Thursday, 30 May 2013

Our last Harar

Using Addis as our base for the last few weeks of our grand African safari, we established ourselves in a somewhat shoddy hotel with patchy internet, leaking bathtubs, and located above a 7 days a week discotheque, that throbbed through our earplugs into the wee hours of the morn.
When gorging on pizza, chocolate croissants and our daily M&M fix of macchiato and mango juice, got old, we ventured east into a barren, desolate landscape of swirling dust, acacia shrub and one mule towns. We decided on the mysterious town of Harar for our last Hurrah.
Harar is a tiny walled city, of 368 alleyways, a maze of mosques, markets and mayhem. Famous for its markets, it was the commercial meeting point of Africa, India and the Middle East. Today it still contains one of the continents largest camel markets, drawing people in from Somalia and Djibouti to buy and sell these ships of the dessert.  Perhaps more importantly Harer, in the chat centre of Africa and southern Arabia. Chat or qat are the leaves of the shrub Catha Edulis, and chewing them produces a mild high, it is 
illegal in most countries, but wildly popular in such places as Ethiopia, Somalia, and Yemen, to name just a few. After sampling chat in Addis, on our first day, I really don’t get what all the fuss is about, and I certainly don’t understand how the entire afternoon in Harer is spent by almost every one, young and old, laying around chewing bitter leaves, green spit dribbling down their chins. Judgements aside chat is an important export commodity for Ethiopia, and chat planes fly daily to neighbouring countries like Djibouti, freshness being of paramount importance.

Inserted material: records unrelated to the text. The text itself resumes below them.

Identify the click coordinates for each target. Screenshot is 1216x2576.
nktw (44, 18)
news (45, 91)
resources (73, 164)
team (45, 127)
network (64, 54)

We spent some days wandering the maze of Harar and purchasing gorgeous smelling, organic coffee to take back to Finland.  Like humankind, coffee was also born in Ethiopia, and the legend goes that the coffee berries were first discovered sometime between the 5th and 10th centuries, by a goat herder, who noticed that his goats were leaping around like hypoactive kids, after chewing on the berries. Unfortunately Ethiopia does not make the most of exporting coffee, and most coffee is exported as  green beans to the west and then processed into coffee, meaning that Ethiopia misses out on the majority of the profits.  Increasingly, however, coffee is being manufactured here, and to support that, Juho and I bought up big, having to buy another suitcase to deal with the excess kilos.
There was another reason, other than coffee and chat, which brought us to Harar: Hyenas. Harar is famous for its ‘hyena men’, who feed hyenas meat, straight from their hands (and also from their mouths!), outside the city gates each night. Juho and I went to view this spectacular occurrence on our last night, taking with us a guide, who looked as if he were 12 years old, but was probably closer to 19. Our guide informed us that hyenas and Hararians were on friendly terms, and nobody, not even a Faranji (foreigner), had been bitten by a hyena in Harar, ever.

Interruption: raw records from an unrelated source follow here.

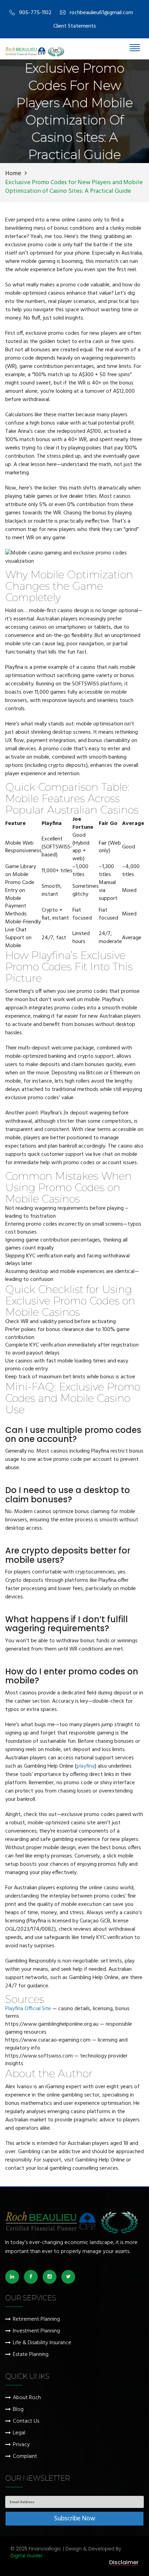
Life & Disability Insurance (42, 2343)
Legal (19, 2433)
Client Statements (74, 26)
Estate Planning (31, 2355)
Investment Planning (36, 2331)
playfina (86, 1766)
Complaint (25, 2457)
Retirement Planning (36, 2319)
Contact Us (26, 2421)
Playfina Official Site (28, 2009)
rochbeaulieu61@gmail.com (101, 12)
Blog (18, 2410)
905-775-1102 (35, 12)
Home (13, 173)
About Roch (27, 2398)
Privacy (21, 2445)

After observing hyenas from a distance in the Serengeti, I have to confess I was not a fan, finding their sloping backs and skulking nature creepy, to say the least.  That night in Harar, however my view was altered. The ‘Hyena men ‘, begun by calling the hyenas to come forward, they sung out to the hyenas, in a high pitched tune, not dissimilar to the hyenas own calls. Our guide told us that each hyena had a name, and that the ‘hyena men’, were calling them in by their names.
The hyenas approached tentatively, darting forward to snatch the meat offered to them by the hyena man.  They seemed shy and skittish, but grew more confident after the first few nibbles, and soon everywhere we looked were hyenas. Juho and I were invited forward onto the mat for photo opts, and to feed the hyenas if we were game, we were not. Hyenas are massive! The jaws of a hyena are incredible strong and quite capable of crunching through thick bones. It was a terrifying and exhilarating experience to be so close to the hyenas, and I have a newfound respect and affection for this animal, who received such a bad image from the Lion King. 
Tonight we fly to Istanbul, farewelling the African continent.  Looking back through our thousands of photos, it seems we have had quite a remarkable journey. Many people have asked us “what was your favourite place”, and this is a difficult question to answer. Juho says Malawi, but for me there is no favourite, I loved and loathed things about each place we visited.  There is one thing I am sure about though, apart from the consistent awfulness of the buses, and the repetitive blandness of East African cuisine, Africa is a remarkable diverse continent, a land of contrast and contradiction.

If I had to sum up the essence of Africa, to me it would be in the spirit of a colourful, bustling market, or the chaotic, exhilarating pulse of a bus station at 5 in the morning. Africa is completely different from any other place I have visited, and very much misunderstood and misrepresented in the west.